Odesa Maritime Academy
- Established: 1944
- Accreditation: Ministry of Education and Science of Ukraine
- Rector: Mykhailo Miyusov
- Students: 8441
- Location: Odesa, Ukraine
- Campus: Urban;
- Website: www.onma.edu.ua

= Odesa Maritime Academy =

Public university in Odesa, Ukraine

The Odesa Maritime Academy (Національний університет «Одеська морська академія») is a maritime university in Odesa, Ukraine. Currently, the main task of the university is to ensure the competitiveness of graduates in the Ukrainian and world labor markets, by training seafarers while taking into account the most demanding claims of leading shipowners.

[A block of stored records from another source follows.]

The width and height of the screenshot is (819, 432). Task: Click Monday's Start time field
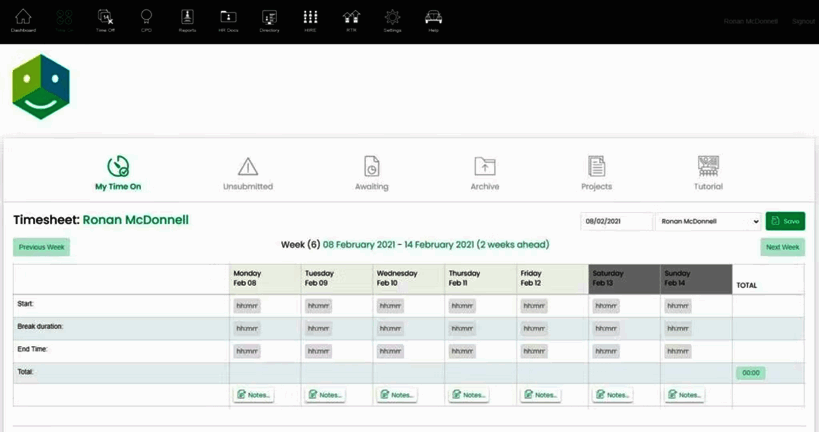click(247, 306)

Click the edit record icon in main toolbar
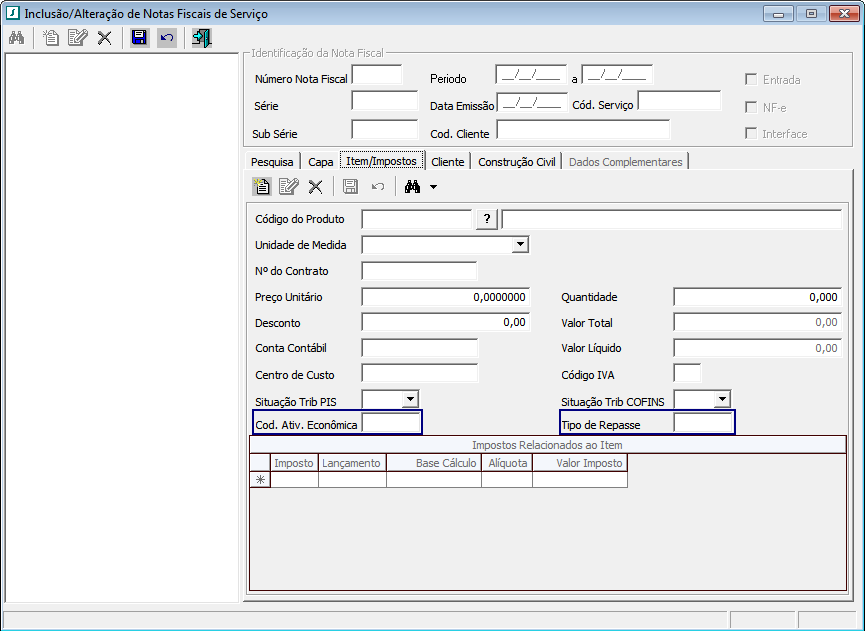77,38
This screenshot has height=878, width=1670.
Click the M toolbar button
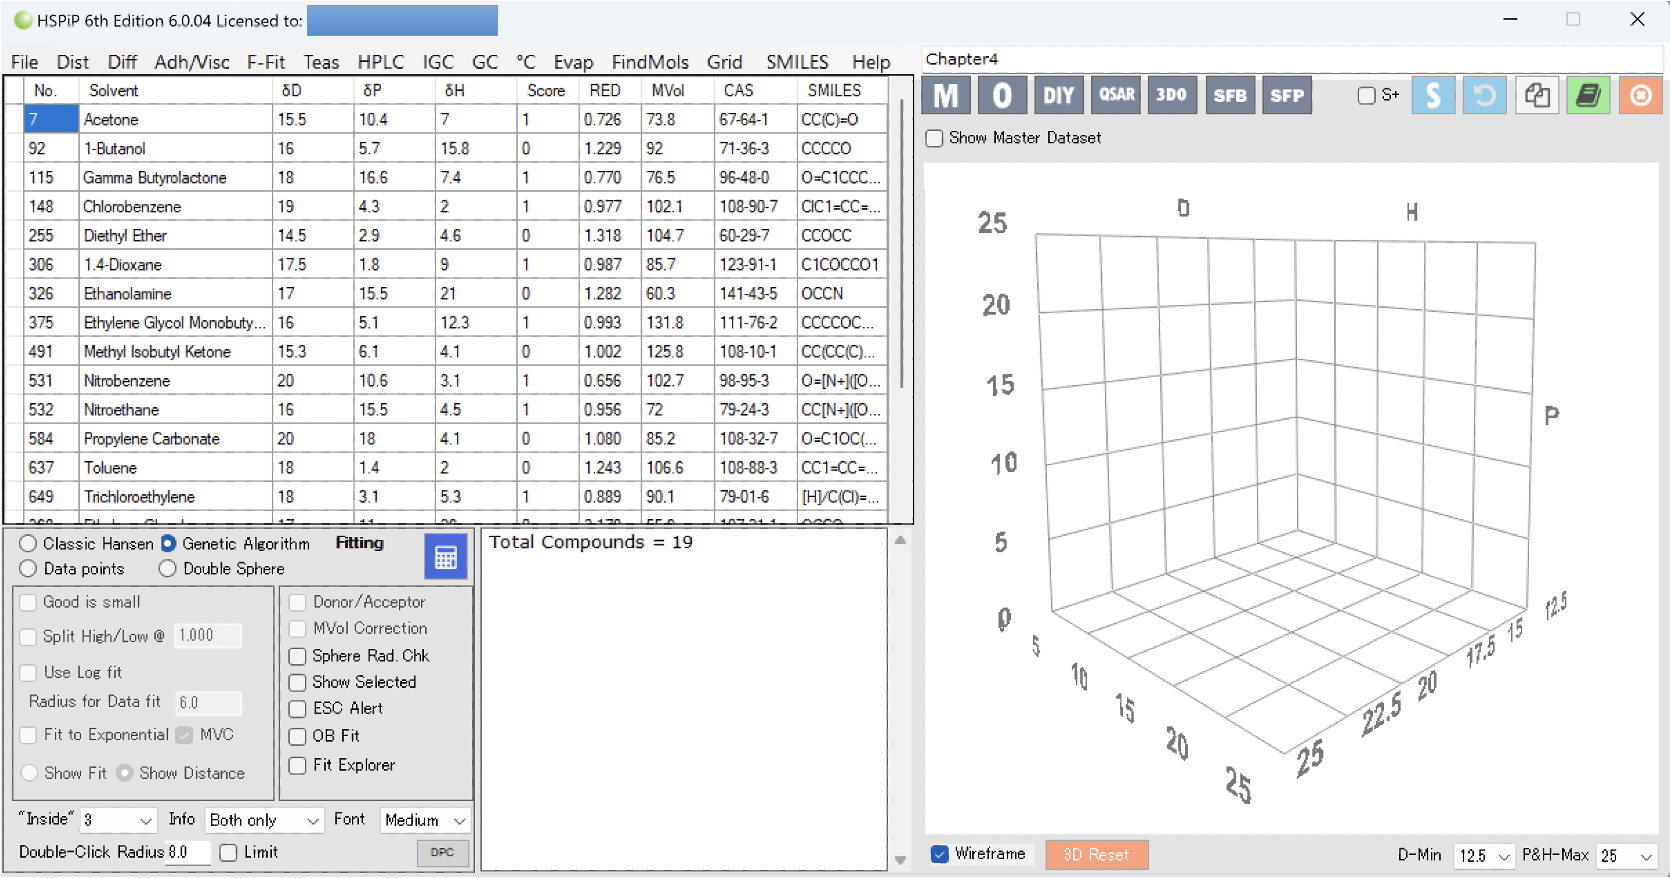click(946, 96)
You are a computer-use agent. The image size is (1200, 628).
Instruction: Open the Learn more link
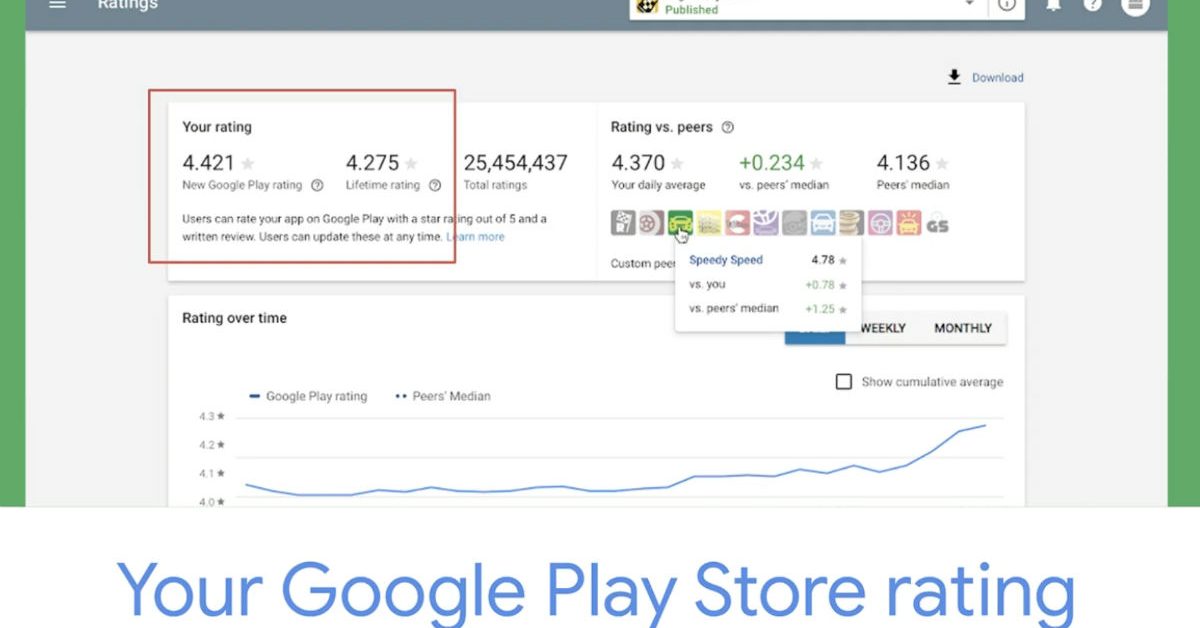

Since Ukrainian independence, the university opened new specialties and created a network of separate structural units, in particular in the cities of Mariupol and Izmail . The staff is working to improve the organization and content of the educational process. NU "OMA" has a modern material and technical base, with modern naval simulators, a large library, and a unique training and sailing vessel called "Druzhba". The university also has the facilities for physical culture and sports: an Olympic-class swimming pool, a sports gym, sports sections and a water station at the disposal of cadets and students.

== History ==
The Odesa Higher Maritime School was established on June 7, 1944. It was renamed the Odesa Higher Naval Engineering School in 1958 and Odesa State Maritime Academy in 1991, following Ukrainian independence. It became a national university and assumed the title Odesa National Maritime Academy in 2002 before finally assuming its current name in 2016.

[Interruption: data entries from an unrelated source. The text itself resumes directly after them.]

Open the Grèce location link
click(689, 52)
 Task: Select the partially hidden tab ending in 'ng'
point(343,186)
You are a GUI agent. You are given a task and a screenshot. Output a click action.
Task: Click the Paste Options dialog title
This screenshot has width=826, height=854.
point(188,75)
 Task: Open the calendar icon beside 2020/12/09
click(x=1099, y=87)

Since 2014 the Odesa Naval College of the Ukrainian Navy - the ex-Nakhimov Naval Academy, which also trains officers of the Ukrainian Marine Corps especially since its separation from the Navy proper in 2023 - is under the supervision of the academy. It thus forms the academy's military division.

==Notable alumni==
- Anatoli Khorozov – president of the Ice Hockey Federation of Ukraine.